Nepal’s abundant rivers and exquisite rice terraces, verdant in season, provide tranquility and spectacular beauty, but the reality is mixed. The rigid structures of caste and class change slowly, and overburdened women still carry heavy loads such as firewood as their husbands walk alongside unencumbered.
In the Kathmandu Valley towering chimneys mark brick making ovens in the midst of rice fields. The industry clearly depletes the soil as the rich land is converted into handmade bricks. The poor and uneducated come from distant villages to work as beasts of burden at the factories during the six-month dry season. They return home with perhaps 25,000 rupees ($325), having earned 77 rupees ($1) each day shaping the bricks and transporting them on their backs.
Health workers from nongovernmental organizations offer lectures and provide medical treatment to the workers during their lunch breaks. Factory bosses sometimes tell the health teams to keep their presentations short so the laborers can get back to work. (The admonition is hardly necessary, however. The workers take little time off, as it means carrying fewer bricks and earning less for the day.)
On a clear day patients at the Hospital and Rehabilitation Center for Disabled Children outside the capital can see the magnificent peaks of the Himalayas that surround the Kathmandu Valley. Surgical teams correct conditions in children ranging from severe birth defects to more recent injuries. Within days, it seems, the patients are breezing through the wards, down the hallways and outdoors into the sunshine, heedless of their crutches or prostheses.

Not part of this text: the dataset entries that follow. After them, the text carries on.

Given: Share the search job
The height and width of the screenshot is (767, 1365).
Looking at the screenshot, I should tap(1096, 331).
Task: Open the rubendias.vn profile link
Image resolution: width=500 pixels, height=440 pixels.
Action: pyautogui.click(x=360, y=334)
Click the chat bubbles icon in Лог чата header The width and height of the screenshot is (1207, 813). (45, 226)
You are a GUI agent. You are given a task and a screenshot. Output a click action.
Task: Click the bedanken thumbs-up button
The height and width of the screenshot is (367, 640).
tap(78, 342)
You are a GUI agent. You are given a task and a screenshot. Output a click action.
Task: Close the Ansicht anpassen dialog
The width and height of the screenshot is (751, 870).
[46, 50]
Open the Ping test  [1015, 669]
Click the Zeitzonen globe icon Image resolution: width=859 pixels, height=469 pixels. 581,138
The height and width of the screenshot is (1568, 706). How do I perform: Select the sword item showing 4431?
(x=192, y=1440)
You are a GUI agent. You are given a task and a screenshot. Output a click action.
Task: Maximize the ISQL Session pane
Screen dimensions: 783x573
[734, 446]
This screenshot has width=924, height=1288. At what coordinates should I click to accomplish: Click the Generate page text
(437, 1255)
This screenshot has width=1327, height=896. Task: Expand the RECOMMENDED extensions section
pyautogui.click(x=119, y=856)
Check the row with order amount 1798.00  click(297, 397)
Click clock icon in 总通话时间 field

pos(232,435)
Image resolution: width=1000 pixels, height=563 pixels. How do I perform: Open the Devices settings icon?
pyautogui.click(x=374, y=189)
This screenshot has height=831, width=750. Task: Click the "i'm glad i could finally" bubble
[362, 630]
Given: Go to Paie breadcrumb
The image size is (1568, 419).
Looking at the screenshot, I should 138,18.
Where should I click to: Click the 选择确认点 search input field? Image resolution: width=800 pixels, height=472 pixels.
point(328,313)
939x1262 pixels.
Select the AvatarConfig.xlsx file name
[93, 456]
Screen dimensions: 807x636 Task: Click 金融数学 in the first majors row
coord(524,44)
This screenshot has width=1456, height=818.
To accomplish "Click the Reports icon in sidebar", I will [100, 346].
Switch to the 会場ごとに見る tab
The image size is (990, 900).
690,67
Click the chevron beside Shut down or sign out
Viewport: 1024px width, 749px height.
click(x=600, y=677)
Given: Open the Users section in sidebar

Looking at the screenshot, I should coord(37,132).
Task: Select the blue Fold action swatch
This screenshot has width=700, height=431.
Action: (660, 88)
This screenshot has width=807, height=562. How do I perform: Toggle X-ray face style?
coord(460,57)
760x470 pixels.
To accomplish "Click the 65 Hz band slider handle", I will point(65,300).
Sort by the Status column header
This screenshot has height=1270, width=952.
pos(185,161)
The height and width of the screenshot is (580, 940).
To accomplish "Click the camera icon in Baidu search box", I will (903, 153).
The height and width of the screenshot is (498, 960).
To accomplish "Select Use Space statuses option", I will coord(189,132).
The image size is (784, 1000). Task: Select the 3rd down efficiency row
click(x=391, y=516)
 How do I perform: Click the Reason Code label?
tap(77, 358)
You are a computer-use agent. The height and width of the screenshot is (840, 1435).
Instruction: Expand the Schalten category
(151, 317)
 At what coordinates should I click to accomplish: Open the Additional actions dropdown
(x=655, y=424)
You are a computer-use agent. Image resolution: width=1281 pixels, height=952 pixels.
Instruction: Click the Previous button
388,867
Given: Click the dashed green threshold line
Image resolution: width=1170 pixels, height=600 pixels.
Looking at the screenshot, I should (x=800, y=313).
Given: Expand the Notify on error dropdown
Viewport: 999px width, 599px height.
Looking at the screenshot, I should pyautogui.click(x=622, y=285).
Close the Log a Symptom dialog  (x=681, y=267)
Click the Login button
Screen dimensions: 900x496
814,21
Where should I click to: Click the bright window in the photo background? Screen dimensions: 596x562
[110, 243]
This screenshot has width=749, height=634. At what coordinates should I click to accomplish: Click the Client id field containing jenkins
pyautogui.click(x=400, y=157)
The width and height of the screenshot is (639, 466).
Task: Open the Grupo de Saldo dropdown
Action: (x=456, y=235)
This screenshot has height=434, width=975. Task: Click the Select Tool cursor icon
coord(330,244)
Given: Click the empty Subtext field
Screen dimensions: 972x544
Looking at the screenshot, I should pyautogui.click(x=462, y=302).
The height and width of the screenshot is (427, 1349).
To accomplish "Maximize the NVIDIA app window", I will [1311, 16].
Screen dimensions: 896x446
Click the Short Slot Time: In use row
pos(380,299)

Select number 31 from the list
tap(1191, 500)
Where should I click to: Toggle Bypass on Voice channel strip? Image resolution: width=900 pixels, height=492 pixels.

The Nepalese must now try to heal the wound of losing 13,000 loved ones to violent conflict. With the confidence that stems from knowing one’s past as well as one’s potential, the people have chosen to set aside the crutch of former institutions and try to bridge their ethnic, linguistic and political differences. Can they reunite, celebrating the magnificence of their diverse culture, and step forward into a bright new day?